= Laser-based angle-resolved photoemission spectroscopy =

Laser-based angle-resolved photoemission spectroscopy is a form of angle-resolved photoemission spectroscopy that uses a laser as the light source. Photoemission spectroscopy is a powerful and sensitive experimental technique to study surface physics. It is based on the photoelectric effect originally observed by Heinrich Hertz in 1887 and later explained by Albert Einstein in 1905 that when a material is shone by light, the electrons can absorb photons and escape from the material with the kinetic energy: $E = hf-\phi$, where $hf$ is the incident photon energy, $\phi$ the work function of the material. Since the kinetic energy of ejected electrons are highly associated with the internal electronic structure, by analyzing the photoelectron spectroscopy one can realize the fundamental physical and chemical properties of the material, such as the type and arrangement of local bonding, electronic structure and chemical composition.

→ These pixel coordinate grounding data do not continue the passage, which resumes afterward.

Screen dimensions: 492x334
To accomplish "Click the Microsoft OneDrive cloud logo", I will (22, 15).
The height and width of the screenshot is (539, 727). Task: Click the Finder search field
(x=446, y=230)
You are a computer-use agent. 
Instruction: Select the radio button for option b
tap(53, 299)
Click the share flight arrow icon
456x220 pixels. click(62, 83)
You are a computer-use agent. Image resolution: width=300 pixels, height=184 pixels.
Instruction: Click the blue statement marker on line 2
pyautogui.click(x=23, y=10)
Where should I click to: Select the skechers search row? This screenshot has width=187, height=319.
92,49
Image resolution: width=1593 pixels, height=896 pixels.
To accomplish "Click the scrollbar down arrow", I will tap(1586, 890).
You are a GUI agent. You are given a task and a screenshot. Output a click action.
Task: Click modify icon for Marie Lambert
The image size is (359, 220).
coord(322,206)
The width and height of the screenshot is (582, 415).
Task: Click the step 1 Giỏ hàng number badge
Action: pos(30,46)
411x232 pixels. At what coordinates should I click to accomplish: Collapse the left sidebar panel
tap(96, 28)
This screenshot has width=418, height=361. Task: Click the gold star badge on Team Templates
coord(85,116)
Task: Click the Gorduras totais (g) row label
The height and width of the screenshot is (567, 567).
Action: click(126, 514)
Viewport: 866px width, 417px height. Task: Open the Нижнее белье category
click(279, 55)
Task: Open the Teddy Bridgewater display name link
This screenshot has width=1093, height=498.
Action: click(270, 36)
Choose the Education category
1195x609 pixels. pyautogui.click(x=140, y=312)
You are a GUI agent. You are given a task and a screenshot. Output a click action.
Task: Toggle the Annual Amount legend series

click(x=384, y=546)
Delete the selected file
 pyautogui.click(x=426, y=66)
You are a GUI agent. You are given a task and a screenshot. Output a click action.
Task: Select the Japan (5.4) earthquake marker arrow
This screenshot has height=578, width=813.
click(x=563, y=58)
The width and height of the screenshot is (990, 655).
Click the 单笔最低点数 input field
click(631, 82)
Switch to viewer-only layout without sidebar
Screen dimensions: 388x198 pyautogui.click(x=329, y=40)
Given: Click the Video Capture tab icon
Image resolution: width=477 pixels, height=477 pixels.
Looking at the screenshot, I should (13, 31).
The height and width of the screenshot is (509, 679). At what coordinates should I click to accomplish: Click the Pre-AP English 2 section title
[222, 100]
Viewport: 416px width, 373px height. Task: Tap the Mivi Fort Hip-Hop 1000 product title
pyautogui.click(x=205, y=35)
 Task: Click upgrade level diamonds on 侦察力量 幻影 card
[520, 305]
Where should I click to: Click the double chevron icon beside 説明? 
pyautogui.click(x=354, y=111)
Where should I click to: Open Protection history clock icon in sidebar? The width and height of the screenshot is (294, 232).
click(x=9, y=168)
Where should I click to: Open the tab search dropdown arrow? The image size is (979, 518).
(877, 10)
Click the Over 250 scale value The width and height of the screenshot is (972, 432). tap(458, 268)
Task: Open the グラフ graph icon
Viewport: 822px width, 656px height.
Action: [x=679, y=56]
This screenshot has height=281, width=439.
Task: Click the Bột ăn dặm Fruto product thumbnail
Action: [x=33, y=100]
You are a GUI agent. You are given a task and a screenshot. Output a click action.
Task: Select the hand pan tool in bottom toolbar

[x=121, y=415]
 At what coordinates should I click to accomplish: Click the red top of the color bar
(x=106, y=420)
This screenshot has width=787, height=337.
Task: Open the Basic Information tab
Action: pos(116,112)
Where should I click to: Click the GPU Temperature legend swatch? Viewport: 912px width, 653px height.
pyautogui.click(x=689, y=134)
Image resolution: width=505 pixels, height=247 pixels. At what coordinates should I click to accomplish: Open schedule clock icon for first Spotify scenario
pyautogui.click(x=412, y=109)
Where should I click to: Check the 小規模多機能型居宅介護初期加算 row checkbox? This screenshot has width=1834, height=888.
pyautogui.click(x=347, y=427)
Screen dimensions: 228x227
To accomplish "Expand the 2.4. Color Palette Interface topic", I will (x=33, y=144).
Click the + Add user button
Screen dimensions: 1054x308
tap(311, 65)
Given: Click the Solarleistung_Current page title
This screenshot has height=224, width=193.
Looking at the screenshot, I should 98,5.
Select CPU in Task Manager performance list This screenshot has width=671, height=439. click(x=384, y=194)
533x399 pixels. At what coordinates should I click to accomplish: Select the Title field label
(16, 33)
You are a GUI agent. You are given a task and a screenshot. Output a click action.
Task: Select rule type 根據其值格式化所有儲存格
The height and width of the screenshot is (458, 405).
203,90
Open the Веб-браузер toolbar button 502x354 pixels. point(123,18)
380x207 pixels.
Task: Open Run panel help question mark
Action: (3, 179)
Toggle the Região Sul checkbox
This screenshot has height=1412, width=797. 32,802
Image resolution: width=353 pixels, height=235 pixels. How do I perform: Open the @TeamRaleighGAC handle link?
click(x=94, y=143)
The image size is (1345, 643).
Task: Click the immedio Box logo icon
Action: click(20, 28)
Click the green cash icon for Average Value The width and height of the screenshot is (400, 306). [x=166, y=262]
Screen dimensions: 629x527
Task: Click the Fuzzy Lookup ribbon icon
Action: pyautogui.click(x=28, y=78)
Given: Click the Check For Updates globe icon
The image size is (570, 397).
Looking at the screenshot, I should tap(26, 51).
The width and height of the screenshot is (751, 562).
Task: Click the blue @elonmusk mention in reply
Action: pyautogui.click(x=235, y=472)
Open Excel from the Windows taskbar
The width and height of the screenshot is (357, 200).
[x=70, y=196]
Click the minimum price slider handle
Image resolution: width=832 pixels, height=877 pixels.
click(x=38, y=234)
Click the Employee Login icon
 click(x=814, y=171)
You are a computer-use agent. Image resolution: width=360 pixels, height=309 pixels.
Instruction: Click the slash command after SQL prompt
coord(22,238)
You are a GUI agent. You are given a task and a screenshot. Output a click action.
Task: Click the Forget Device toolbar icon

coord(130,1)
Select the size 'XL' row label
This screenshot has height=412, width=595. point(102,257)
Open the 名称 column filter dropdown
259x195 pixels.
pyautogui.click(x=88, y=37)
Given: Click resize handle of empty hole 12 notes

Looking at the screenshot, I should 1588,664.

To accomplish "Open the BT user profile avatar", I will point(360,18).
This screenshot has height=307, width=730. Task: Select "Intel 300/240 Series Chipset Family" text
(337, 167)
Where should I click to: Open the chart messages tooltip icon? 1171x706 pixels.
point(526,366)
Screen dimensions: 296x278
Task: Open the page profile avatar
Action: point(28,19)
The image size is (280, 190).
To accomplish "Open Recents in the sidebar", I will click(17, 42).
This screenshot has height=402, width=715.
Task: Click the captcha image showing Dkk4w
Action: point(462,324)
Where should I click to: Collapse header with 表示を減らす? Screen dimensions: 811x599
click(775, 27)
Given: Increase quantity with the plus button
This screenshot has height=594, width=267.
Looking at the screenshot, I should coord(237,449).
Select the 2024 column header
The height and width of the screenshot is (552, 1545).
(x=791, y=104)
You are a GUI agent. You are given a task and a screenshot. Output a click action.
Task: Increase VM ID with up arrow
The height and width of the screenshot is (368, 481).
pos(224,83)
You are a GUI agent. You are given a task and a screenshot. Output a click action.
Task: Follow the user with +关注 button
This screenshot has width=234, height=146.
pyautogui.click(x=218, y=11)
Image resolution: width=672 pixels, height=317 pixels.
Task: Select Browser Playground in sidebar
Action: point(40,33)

In addition, because electrons with different momentum will escape from the sample in different directions, angle-resolved photoemission spectroscopy is widely used to provide the dispersive energy-momentum spectrum. The photoemission experiment is conducted using synchrotron radiation light source with typical photon energy of 20 – 100 eV. Synchrotron light is ideal for investigating two-dimensional surface systems and offers unparalleled flexibility to continuously vary the incident photon energy. However, due to the high costs to construct and maintain this accelerator, high competition for beam time, as well as the universal minimum electron mean free path in the material around the operating photon energy (20–100 eV) which leads to the fundamental hindrance to the three-dimensional bulk materials sensitivity, an alternative photon source for angle-resolved photoemission spectroscopy is desirable.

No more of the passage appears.